TEMPO.CO, Jakarta - Sejumlah anggota Komisi V Dewan Perwakilan Rakyat atau DPR mencecar Menteri Perhubungan Budi Karya Sumadi mengenai sejumlah masalah aviasi yang sedang hangat. DPR terutama menyoroti mahalnya harga tiket pesawat dan rencana masuknya maskapai asing di penerbangan domestik.
Baca: Harga Tiket Pesawat Turun, BI Prediksi Inflasi Mei 0,47 Persen
Kritik tersebut disampaikan dalam rapat kerja komisi V dengan DPR pada Rabu, 12 Juni 2019. Anggota Komisi V dari Fraksi Demokrat, Willem Wandik, mengatakan tingginya tarif pesawat telah menghambat mobilitas masyarakat Papua.
"Kepentingan lalu-lintas udara masih sangat dibutuhkan di Papua," ujar Willem di ruang rapat Komisi V DPR, Kompleks Parlemen Senayan.

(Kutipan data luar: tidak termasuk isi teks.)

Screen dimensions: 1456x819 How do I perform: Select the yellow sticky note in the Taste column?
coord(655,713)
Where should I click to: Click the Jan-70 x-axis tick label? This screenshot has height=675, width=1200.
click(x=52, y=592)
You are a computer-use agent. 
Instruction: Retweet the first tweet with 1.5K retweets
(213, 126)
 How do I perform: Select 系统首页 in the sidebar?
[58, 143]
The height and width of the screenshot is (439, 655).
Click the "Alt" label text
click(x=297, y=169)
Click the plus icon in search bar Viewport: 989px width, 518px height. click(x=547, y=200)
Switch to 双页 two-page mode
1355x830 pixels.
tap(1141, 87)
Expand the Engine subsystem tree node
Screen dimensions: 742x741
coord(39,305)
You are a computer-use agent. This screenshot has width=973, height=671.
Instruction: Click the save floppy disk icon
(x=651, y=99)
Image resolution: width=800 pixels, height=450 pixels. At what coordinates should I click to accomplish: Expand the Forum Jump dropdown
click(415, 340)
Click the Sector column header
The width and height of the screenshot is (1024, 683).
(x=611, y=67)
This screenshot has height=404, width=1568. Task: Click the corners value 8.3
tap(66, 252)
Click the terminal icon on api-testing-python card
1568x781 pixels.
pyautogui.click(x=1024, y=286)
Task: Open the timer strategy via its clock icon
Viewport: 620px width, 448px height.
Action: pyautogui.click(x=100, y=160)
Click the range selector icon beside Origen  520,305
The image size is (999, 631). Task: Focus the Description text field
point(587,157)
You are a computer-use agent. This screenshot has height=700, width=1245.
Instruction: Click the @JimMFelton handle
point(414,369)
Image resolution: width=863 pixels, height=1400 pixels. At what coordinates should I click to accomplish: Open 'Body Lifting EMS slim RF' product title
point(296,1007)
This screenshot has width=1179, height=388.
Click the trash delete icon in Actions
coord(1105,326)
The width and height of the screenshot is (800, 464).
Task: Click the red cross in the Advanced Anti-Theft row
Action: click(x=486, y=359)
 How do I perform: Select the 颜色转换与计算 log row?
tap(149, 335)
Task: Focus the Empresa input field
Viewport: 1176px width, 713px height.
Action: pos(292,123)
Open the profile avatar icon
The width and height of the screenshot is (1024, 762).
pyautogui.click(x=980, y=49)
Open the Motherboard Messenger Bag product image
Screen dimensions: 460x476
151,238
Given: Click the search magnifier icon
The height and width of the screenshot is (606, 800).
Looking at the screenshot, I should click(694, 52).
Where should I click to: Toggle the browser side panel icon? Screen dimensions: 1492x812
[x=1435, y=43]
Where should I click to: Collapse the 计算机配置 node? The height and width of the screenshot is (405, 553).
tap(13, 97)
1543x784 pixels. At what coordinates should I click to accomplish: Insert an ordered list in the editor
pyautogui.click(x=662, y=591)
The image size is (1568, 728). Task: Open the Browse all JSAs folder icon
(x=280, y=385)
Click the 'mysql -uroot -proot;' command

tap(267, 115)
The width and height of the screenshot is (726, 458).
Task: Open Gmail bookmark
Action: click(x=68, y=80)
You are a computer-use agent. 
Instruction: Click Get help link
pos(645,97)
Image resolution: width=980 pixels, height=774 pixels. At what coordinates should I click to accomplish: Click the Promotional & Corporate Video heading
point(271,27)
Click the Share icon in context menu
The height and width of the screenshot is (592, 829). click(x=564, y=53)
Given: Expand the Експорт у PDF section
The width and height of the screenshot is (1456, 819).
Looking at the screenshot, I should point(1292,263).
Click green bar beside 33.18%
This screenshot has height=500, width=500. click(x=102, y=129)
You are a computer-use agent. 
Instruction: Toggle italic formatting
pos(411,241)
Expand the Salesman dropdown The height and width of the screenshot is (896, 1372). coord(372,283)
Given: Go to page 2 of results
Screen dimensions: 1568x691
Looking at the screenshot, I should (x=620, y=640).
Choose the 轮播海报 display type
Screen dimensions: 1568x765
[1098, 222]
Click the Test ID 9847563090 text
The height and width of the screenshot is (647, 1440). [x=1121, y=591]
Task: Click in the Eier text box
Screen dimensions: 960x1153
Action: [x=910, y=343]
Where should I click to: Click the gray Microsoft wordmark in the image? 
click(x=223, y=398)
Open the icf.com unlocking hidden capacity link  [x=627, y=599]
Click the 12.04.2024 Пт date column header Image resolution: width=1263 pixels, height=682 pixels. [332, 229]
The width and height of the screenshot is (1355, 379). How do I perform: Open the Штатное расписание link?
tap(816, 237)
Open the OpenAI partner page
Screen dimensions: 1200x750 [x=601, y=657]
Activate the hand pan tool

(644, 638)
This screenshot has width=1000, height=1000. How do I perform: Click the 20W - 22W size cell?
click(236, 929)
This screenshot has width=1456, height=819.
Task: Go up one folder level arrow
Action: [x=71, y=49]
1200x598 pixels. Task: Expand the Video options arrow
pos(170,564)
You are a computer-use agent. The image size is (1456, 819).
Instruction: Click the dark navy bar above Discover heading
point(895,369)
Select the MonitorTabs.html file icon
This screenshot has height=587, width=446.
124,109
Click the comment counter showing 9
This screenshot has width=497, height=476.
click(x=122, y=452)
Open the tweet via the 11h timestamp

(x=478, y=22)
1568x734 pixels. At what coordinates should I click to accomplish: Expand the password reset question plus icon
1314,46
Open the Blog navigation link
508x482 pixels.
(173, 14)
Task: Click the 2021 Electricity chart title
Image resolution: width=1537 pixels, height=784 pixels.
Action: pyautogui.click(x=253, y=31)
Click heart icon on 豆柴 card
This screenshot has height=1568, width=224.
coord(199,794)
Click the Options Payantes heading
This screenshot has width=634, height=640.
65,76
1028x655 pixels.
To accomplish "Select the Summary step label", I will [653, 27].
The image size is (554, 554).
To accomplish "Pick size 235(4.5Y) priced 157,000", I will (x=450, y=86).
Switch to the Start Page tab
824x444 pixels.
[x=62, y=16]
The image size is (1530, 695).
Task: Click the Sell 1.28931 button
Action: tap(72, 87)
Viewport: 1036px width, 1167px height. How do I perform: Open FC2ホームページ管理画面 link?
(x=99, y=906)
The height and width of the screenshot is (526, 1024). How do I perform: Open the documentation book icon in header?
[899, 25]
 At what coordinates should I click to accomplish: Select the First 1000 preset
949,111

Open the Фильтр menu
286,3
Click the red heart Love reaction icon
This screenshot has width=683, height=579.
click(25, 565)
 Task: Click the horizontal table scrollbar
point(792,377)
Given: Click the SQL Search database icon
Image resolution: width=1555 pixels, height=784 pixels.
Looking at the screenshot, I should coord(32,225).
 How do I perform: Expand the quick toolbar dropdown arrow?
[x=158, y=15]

Ia berpendapat, tarif yang berlaku sekarang membebani masyarakat, khususnya kelas menengah ke bawah.
Politikus dari daerah pemilihan Jayapura itu mengusulkan ada tarif khusus untuk masyarakat di Papua. Menurut dia, semestinya penyelenggara negara mampu menekan harga tarif angkutan udara, khusus untuk penumpang yang hendak menuju Papua atau keluar dari pulau paling timur itu.
Anggota Komisi V dari Fraksi PDIP, Henky Kurniadi, turut menanggapi. Ia mempertanyakan kemungkinan hubungan duopoli dan imbasnya terhadap harga tiket pesawat. "Apakah benar harga tiket yang tinggi karena hanya dimiliki dua grup di Indonesia?" ujarnya.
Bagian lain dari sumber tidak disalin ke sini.